To być może jest też dużo grubsza afera, niż do tej pory sądziliśmy. Ale takie afery związane, czy też w jakimś sensie chronione przez rządy Donalda Tuska, były. Przecież afery Amber Gold by nie było, gdyby była zdecydowana reakcja, a nie wspieranie, parasol ochrony i nawet praca syna Donalda Tuska u tego aferzysty – ocenił dziś Marek Suski mówiąc o aferze taśmowej.

Marek Suski
TVP Info/print screen, #Jedziemy

W ostatnich dniach wypowiedział się Marek Falenta, skazany przez sąd organizator afery taśmowej, oskarżany również przez m. in. polityków Platformy Obywatelskiej, Donalda Tuska oraz swojego byłego wspólnika o to, że miał sprzedać nagrania z afery taśmowej Rosjanom. Falenta zaprzecza. Mówi, że nic takiego nie miało miejsca. Pytany o kwestie dot. łapówki, mówi, że odpowie na to pytanie przed komisją śledczą.

Michał Rachoń zapytał Marka Suskiego, czy Falenta będzie miał taką okazję? Czy PiS poprze komisję śledczą taką, która mogłaby wezwać Marka Falentę i zadać mu pytanie o 600 tys. euro łapówki  dla Donalda Tuska? – pytał redaktor.

Być może zostanie powołana komisja na podobnych zasadach, jak komisja weryfikacyjna. To rzeczywiście są bardzo ciekawe informacje. Pan Falenta opowiadał o różnych rzeczach, o tym że były podejmowane w stosunku do niego różne działania. Jeżeli się na to nie zgodził, to mówiono, że zostanie zniszczony. Rzeczywiście jego firma uległa upadłości i on w jakim sensie, żeby się bronić czy też żeby się odegrać dokonał tych nagrań, które wstrząsnęły Polską. Rzeczy, które na tych nagraniach były są wstrząsające, pokazujące od całkowitej degrengoladzie, upadku moralnym władzy sprawowanej przez Platformę Obywatelską. Platforma się na nim mieściła, a na tych, którzy te nagrania mieli, wywierano presję siłową – pamiętamy wejście służb specjalnych (do redakcji – red.), na polecenie tych, którzy zostali nagrani

– powiedział Marek Suski. – Wyrywano te nagrania, czyli całkowite działania antydemokratyczne można powiedzieć, że typowe dla dyktatury – dodał.

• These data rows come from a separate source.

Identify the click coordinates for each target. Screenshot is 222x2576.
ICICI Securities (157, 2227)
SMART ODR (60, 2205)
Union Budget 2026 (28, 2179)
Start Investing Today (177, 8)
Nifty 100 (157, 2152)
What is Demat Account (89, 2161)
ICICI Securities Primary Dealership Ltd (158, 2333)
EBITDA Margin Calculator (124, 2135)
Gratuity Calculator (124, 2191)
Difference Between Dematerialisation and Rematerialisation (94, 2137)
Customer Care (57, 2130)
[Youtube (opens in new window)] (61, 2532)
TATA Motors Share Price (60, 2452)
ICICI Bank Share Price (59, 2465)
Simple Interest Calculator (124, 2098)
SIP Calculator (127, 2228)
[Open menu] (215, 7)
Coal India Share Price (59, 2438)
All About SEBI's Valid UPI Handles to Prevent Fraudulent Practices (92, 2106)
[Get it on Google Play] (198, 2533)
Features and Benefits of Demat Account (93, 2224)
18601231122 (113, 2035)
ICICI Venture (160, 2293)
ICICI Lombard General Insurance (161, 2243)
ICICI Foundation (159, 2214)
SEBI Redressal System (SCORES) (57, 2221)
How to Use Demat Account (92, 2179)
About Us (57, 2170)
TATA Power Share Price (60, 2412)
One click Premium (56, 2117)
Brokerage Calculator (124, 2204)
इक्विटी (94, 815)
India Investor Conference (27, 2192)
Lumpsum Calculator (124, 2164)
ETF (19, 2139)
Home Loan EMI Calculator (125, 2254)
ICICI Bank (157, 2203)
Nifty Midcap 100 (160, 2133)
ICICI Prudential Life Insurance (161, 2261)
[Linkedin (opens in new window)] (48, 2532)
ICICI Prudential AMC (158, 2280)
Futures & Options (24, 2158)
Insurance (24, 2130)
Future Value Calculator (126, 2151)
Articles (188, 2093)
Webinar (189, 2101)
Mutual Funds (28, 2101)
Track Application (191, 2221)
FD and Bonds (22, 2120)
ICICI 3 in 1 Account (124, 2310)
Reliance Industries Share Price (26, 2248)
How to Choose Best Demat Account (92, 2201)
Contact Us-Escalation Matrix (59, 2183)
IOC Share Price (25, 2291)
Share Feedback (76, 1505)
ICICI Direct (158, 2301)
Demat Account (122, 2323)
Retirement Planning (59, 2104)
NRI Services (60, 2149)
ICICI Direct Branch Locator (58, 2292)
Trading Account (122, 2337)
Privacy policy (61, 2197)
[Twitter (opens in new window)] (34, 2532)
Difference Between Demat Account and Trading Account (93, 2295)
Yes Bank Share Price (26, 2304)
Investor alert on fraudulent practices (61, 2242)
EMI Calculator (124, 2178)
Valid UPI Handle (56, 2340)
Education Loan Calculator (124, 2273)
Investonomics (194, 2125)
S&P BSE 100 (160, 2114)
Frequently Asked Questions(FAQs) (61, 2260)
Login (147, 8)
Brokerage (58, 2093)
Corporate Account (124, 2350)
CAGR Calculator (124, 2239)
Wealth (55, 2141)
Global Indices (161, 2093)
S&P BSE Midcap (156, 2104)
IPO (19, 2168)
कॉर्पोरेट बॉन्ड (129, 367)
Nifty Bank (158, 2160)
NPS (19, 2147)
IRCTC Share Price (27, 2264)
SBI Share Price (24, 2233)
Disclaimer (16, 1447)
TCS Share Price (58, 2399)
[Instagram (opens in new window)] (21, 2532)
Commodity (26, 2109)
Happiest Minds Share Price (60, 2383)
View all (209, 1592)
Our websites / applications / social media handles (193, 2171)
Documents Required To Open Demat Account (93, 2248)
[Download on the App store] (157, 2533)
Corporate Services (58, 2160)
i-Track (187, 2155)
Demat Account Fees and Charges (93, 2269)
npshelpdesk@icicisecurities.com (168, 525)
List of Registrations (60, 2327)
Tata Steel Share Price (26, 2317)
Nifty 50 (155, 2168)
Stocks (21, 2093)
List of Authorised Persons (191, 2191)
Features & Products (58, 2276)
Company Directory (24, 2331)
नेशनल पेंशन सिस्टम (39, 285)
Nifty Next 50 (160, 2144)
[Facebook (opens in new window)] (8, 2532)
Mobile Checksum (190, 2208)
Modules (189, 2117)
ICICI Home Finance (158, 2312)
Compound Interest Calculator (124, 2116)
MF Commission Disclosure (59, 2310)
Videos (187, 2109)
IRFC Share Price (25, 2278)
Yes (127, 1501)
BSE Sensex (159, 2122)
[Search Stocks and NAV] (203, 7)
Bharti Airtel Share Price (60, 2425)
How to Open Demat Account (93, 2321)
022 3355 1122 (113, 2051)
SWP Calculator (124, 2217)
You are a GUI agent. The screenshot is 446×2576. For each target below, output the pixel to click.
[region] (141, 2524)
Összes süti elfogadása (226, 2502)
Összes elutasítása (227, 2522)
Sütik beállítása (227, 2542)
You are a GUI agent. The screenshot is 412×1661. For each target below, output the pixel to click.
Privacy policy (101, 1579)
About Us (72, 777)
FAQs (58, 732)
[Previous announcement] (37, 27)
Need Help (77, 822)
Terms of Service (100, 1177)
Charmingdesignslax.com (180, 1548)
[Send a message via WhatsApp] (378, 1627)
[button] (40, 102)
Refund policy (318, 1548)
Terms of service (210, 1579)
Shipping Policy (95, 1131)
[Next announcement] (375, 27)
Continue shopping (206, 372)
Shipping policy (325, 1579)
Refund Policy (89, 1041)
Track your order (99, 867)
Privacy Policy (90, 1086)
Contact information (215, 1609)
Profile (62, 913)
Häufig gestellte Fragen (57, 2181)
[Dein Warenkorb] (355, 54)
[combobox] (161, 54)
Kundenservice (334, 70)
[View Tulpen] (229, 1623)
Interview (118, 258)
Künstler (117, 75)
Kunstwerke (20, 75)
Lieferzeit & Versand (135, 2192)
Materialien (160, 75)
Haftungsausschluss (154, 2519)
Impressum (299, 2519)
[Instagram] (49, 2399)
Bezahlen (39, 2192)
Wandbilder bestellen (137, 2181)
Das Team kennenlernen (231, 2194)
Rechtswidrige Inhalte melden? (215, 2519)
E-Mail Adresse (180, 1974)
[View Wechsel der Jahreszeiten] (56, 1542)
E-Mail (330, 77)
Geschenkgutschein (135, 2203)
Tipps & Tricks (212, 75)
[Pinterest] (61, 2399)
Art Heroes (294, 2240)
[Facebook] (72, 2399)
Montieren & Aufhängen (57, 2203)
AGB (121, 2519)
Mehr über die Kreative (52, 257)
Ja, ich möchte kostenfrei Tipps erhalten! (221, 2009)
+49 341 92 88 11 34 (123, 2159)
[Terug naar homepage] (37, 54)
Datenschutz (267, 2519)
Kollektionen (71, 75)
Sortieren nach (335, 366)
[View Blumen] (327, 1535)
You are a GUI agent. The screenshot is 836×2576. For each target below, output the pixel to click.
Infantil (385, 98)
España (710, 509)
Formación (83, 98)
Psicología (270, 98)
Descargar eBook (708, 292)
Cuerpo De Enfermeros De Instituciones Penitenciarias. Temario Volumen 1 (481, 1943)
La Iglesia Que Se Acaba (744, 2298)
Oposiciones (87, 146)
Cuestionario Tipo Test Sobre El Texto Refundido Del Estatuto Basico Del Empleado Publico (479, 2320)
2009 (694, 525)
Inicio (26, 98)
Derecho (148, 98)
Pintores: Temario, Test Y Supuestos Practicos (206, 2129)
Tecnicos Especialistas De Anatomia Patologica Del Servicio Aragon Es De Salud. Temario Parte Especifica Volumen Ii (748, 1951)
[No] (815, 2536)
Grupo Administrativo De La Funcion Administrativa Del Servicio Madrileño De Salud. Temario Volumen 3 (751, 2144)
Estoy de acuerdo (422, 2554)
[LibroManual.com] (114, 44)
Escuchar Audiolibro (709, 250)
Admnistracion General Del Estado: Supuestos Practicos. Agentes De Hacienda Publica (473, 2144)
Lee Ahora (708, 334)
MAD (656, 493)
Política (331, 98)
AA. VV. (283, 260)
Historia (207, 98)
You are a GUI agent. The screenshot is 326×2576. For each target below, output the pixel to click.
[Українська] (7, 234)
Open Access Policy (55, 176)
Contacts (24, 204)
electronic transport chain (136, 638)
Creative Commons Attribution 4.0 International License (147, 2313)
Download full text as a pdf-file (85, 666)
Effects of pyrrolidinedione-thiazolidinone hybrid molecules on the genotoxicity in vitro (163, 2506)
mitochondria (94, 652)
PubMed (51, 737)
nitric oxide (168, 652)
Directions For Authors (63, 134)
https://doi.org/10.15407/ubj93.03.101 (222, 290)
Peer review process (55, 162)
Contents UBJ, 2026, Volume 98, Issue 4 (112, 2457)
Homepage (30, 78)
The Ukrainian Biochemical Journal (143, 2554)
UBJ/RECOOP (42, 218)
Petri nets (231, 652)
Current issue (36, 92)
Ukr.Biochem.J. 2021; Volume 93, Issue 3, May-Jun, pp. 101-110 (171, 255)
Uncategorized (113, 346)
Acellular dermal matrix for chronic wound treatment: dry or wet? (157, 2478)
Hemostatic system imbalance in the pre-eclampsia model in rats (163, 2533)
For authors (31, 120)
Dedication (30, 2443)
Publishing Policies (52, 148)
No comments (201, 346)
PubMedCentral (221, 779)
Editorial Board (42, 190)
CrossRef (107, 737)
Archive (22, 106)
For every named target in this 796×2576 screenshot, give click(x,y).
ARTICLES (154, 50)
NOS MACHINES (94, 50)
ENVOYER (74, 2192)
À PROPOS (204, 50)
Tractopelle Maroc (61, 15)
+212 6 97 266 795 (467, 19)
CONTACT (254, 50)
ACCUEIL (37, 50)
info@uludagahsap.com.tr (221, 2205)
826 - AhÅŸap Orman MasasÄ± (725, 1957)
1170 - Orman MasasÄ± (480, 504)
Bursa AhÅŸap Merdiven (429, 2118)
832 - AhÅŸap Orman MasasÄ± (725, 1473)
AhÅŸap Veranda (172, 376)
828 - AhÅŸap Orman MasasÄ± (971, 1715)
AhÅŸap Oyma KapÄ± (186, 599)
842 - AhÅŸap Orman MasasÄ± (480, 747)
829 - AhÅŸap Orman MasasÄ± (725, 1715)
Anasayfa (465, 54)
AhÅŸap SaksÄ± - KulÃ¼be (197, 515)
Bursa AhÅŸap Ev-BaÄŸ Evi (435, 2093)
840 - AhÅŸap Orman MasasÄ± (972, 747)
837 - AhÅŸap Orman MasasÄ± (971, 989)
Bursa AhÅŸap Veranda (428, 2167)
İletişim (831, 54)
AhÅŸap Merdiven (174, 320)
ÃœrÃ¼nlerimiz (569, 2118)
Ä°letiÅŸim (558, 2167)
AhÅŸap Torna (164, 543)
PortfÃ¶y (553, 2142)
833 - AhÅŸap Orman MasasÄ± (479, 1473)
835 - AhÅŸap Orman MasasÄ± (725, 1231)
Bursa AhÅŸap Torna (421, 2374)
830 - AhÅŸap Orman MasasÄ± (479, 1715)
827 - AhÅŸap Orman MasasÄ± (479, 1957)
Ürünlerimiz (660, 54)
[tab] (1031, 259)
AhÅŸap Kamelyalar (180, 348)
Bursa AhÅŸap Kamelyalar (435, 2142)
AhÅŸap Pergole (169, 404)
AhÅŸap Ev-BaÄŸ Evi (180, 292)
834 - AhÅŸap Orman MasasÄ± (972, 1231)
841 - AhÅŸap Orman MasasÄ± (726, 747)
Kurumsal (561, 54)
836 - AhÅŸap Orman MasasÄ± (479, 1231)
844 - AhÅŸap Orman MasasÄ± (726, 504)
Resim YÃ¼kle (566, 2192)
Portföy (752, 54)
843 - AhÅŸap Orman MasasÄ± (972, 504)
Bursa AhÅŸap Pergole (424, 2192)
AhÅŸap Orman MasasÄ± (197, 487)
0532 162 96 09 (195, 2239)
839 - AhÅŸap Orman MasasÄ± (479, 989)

Michał Rachoń pytał, czy nie jest tak, że z tych informacji, które słyszymy w tej chwili, z zeznań w których słyszymy, że pan Marcin W. i Marek Falenta negocjowali z polskim rządem umowy na 100 milionów dolarów rocznie na dostawy węgla do państwowej spółki Ciech, spółki później sprywatyzowanej przez nagrywanego w tej aferze Jana Kulczyka. Czy tu nie pojawia się jakieś zupełnie inne tło przyczyn, dla których te nagrania były dokonane niż to, o czym mówił wcześniej Donald Tusk?

"Jeśli mówimy o takich wielkich pieniądzach, to nie jest wielką inwestycją zatrudnienie dwóch kelnerów, a nawet gdyby trzeba było restaurację w tym celu specjalnie otworzyć, to i tak by się mogło opłacać" – pytał prowadzący.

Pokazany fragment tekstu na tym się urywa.